THE-LEVITATION-HEXFormed in 2010 in Canberra, Australia, The Levitation Hex cite themselves as a retro-inspired death and thrash metal band. Citing influences along the classic prog and psychedelic style sound but delivered with the more metallic edge of the 80’s onwards for heavier music, the four piece say that they are a band who are not for people who already have preconceived notions of how music ‘should sound’. Seems like it could be interesting given my like for experimental approaches in music, but with the wide ranges of influences, particularly blending retro rock with thrash and death metal does seem a touch too experimental and ambitious. Anyway, let’s get on with it.

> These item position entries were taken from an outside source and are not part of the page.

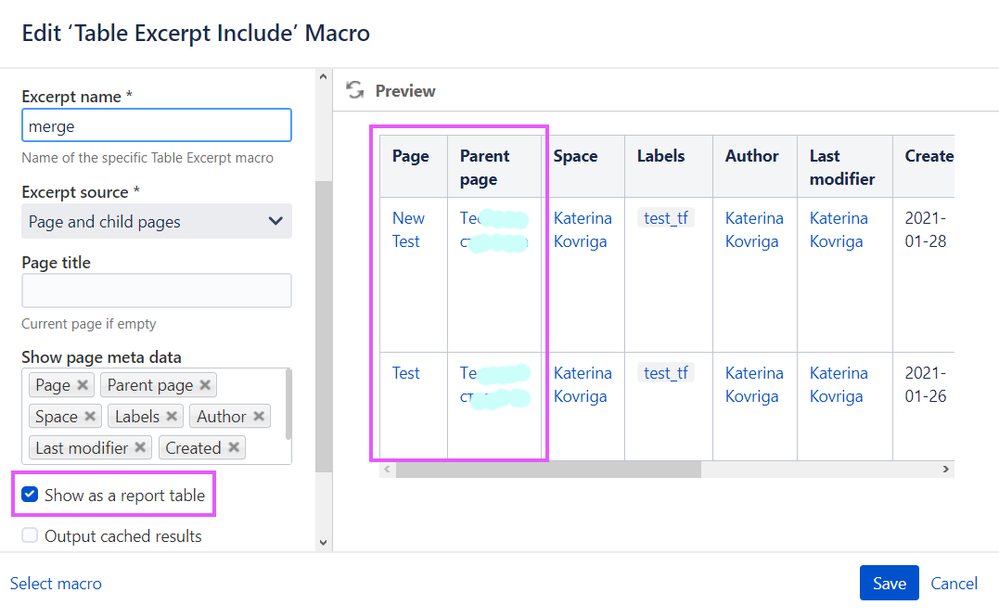This screenshot has width=999, height=608.
Task: Click the Page title input field
Action: pos(156,291)
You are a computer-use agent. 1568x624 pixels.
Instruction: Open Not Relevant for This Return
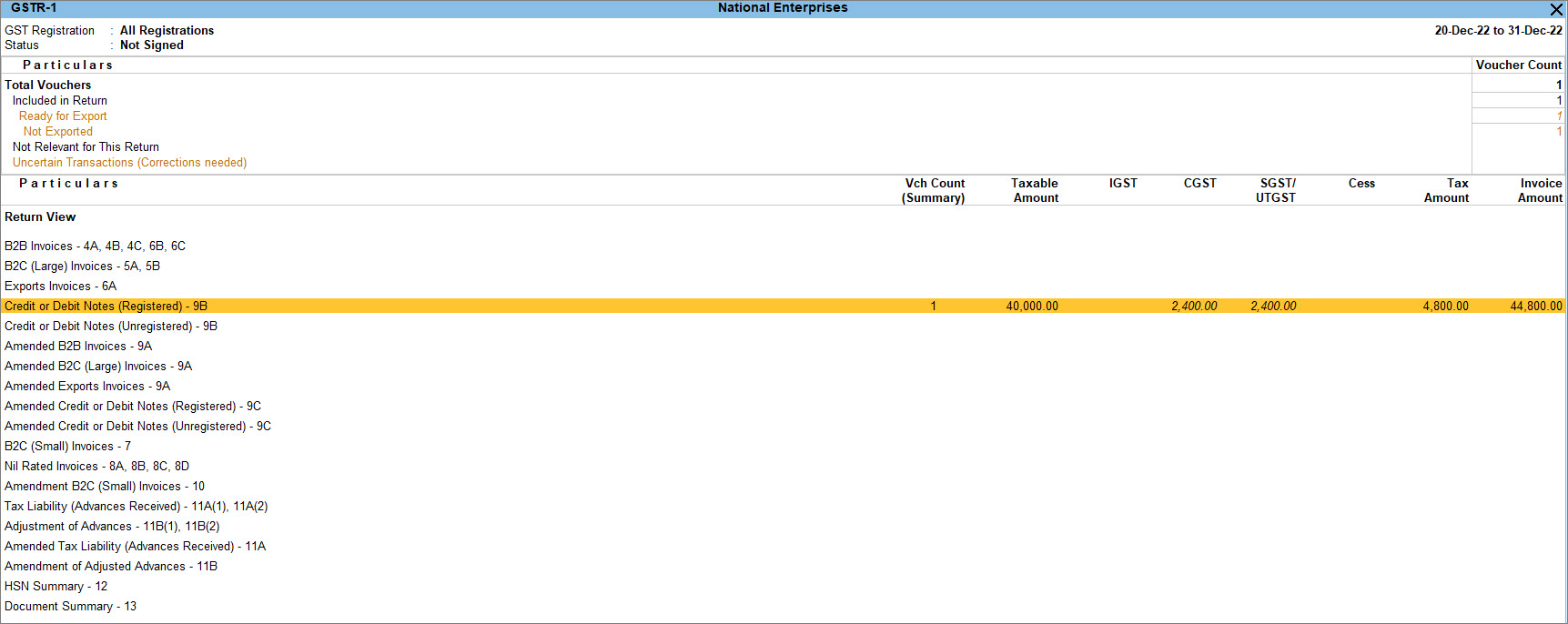pyautogui.click(x=86, y=147)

From the off, the retro influence in this album is clear in the bands rhythmic approach. That energetic pounding drumbeat which starts “Disrate” would presumably be followed by some thick and dirty fuzz laden guitars bringing forth gratuitous groove, but instead, a familiar sound, that of a low tuned guitar rips in instead with that ‘hollow’ chunk sound. Bordering more on deathy thrash than retro now, it has an interesting feel to it, like Fu Manch meeting Fear Factory in terms of sound and style with some classic rock vibes as an influence.

It doesn’t skimp on the volume either, whether it’s the loud and aggressive hardcore styled vocal growl and shouts or the epic backing samples adding depth, the intense sound of the guitar, bass and drums remains the same throughout the album. It has some strange djent like moments in tracks like “Energy Refund” and some less hammering moments in “Amygdala”, showing some melody, but the album doesn’t really spring to life until you hit track number five, “Sleeping Synapse”. With a massive, thunderous tone, fast pace and real intensity, it serves as a wakeup call, showing the thrash edge to the groove which has ran throughout the album. “Buried In A World” is gratuitous with its infectious groove and comes close to that retro rock influence the presser highlighted with the chugging rhythm and bouncy main riff, whilst “Hipokritikill” brings a slight progressive edge but that is all what really stands out.

Whilst the variety of influences and sounds brought forward do seem intriguing, in execution, the way they are brought together and delivered, it just doesn’t work that well. The hardcore styled vocals with the thrash and death metal sound works, but the retro-undercurrent goes totally the opposite way, sabotaging the sound. The grooves are good, but the delivery doesn’t match what you would expect, leading me to wonder what would have came from this album if the band opted for a more classic metal undercurrent instead of the retro styled approach cited earlier.

In all, It could be a lot better, “Cohesion” is rather misleading as a title given how it is anything but… But on the flip side, the irony of the title and the musical content did bring a slight smirk to my face. Ultimately, it’s nothing special.